What the task requires: Write out the following passage on federal requests for state data word for word, from "Critics today note" up to and including "single use of it.".

Provided passage:
════════
The push for state data is a more far-reaching version of actions during the first Trump administration. In 2017, a commission with the stated goal of election integrity and run by the Kansas secretary of state, Kris Kobach, made sweeping requests for state voter files. Nearly every state refused or offered only public data (Mississippi’s Republican secretary of state told the commission to go jump in the Gulf of Mexico).

The Trump administration tried again to obtain state data, including motor vehicle records, after the Supreme Court said that it could not add a citizenship question to the census. A 2019 executive order sought records that could construct “citizenship data for 100 percent of the population” to help evaluate immigration policy and to provide data states might need to apportion legislative districts based solely on citizen populations. The effort, the order said, had “nothing to do with enforcing immigration laws against particular individuals.”

Critics today note that the Trump administration across both terms has sought widespread personal data — but that the reasons for needing it have shifted, encompassing election integrity; legislative redistricting; waste, fraud and abuse; and now immigration enforcement. That suggests the administration sees value in having that data well beyond any single use of it.

“The ongoing pursuit of data and the ongoing pursuit of power are interlinked inextricably,” said Mr. Bonta, the California attorney general.

But while Republicans have balked historically at federal intrusions into personal privacy and state power, few are protesting now. That’s true even as the Trump administration has again sought voter files from Republican-controlled states.

“This is at its core a federalism issue,” said David Becker, the executive director and founder of the Center for Election Innovation and Research.

He warned that if Republican states don’t also defend their roles in that system, a future Democratic administration might want all this data and power, too.
════════
Data provided:
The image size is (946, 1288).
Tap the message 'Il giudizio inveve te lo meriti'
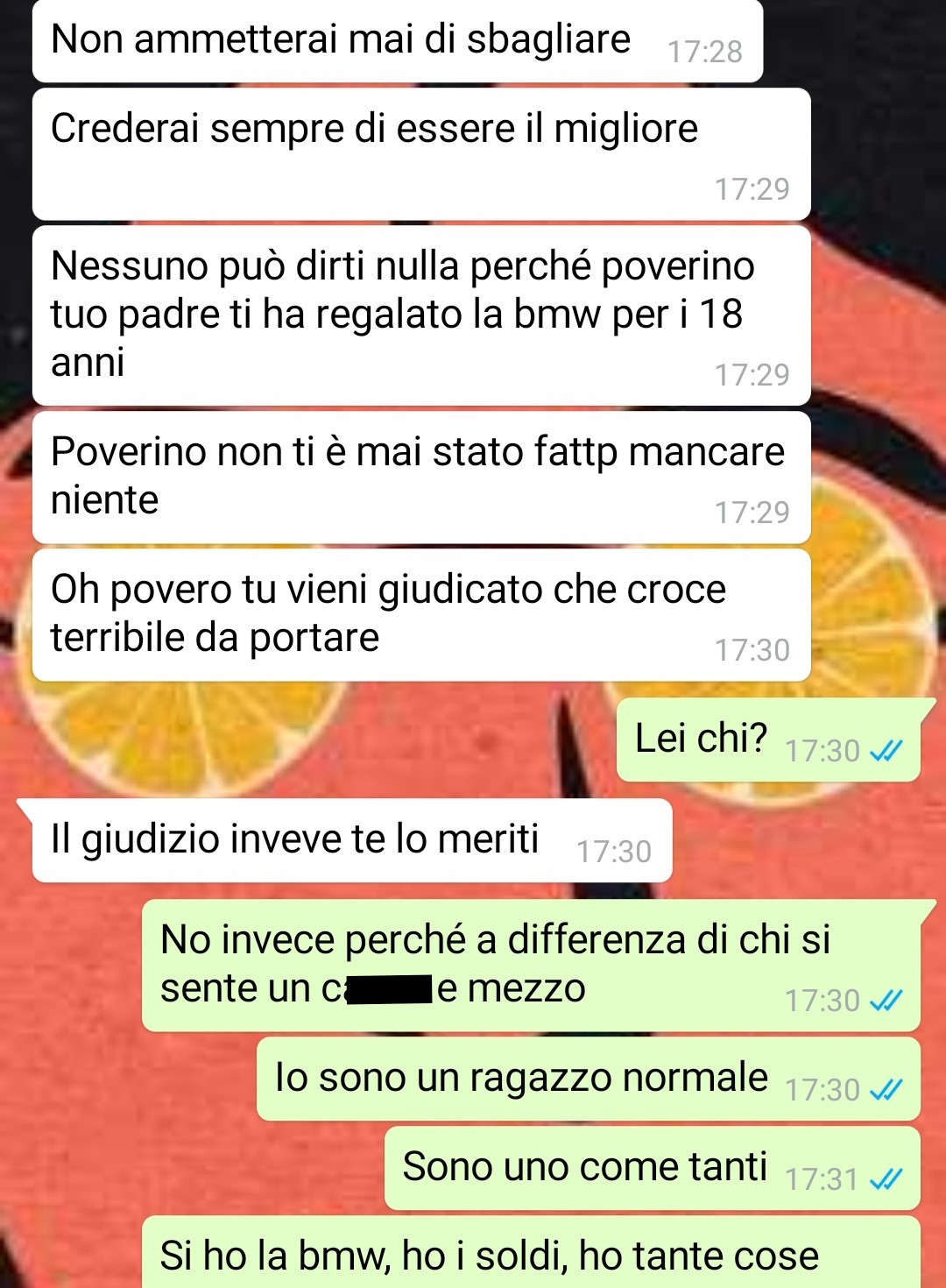click(352, 840)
════════
Result:
Critics today note that the Trump administration across both terms has sought widespread personal data — but that the reasons for needing it have shifted, encompassing election integrity; legislative redistricting; waste, fraud and abuse; and now immigration enforcement. That suggests the administration sees value in having that data well beyond any single use of it.